-- WHAT YOU WILL DO --
Could you update the fall picture book roundup below by rewriting it from "Picture books for" up to and including "Publishers, $16.99 (all ages)", with "favorites" changed to "highlights"?

-- TEXT SECTION --
Picture books for fall include a variety of styles from Utah illustrators and national award-winning artists. Fractured tales, new stories (maybe to become classical tales), and themes such as bedtime stories and animals big and small are some of the favorites. Following is a selection of new books to enjoy now and for gift-giving during the upcoming holidays.
“FALL WALK,” by Virginia Brimhall Snow, Gibbs Smith Publishers, $16.99 (all ages)
Children and their “grammy” twirl, scatter and explore 24 kinds of leaves as they take a fall walk. Utah author/illustrator Virginia Brimhall Snow includes simple couplets accompanied with black-and-white sketches of the trees with real-sized colored examples of the leaves from each tree. Ideas for leaf pressing and rubbing add interest. This is a special reference book for a home library.
“THE SNATCHABOOK,” by Helen Docherty and Thomas Docherty, Source Books, $16.99 (ages 3 and up)

-- DATA BLOCK --
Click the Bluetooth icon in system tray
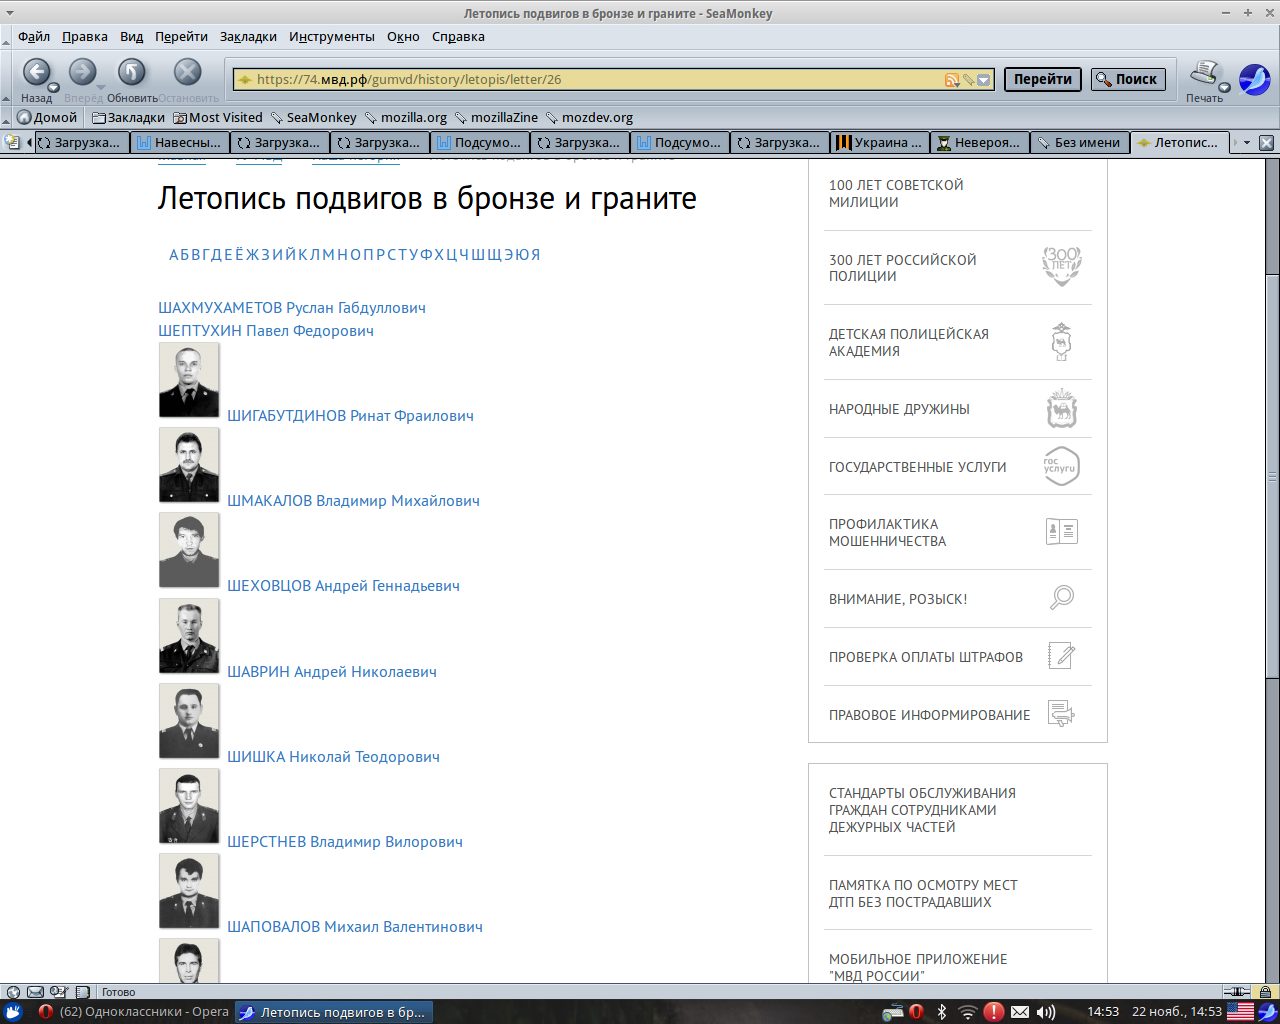 941,1012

-- EXERCISE RESPONSE --
Picture books for fall include a variety of styles from Utah illustrators and national award-winning artists. Fractured tales, new stories (maybe to become classical tales), and themes such as bedtime stories and animals big and small are some of the highlights. Following is a selection of new books to enjoy now and for gift-giving during the upcoming holidays.
“FALL WALK,” by Virginia Brimhall Snow, Gibbs Smith Publishers, $16.99 (all ages)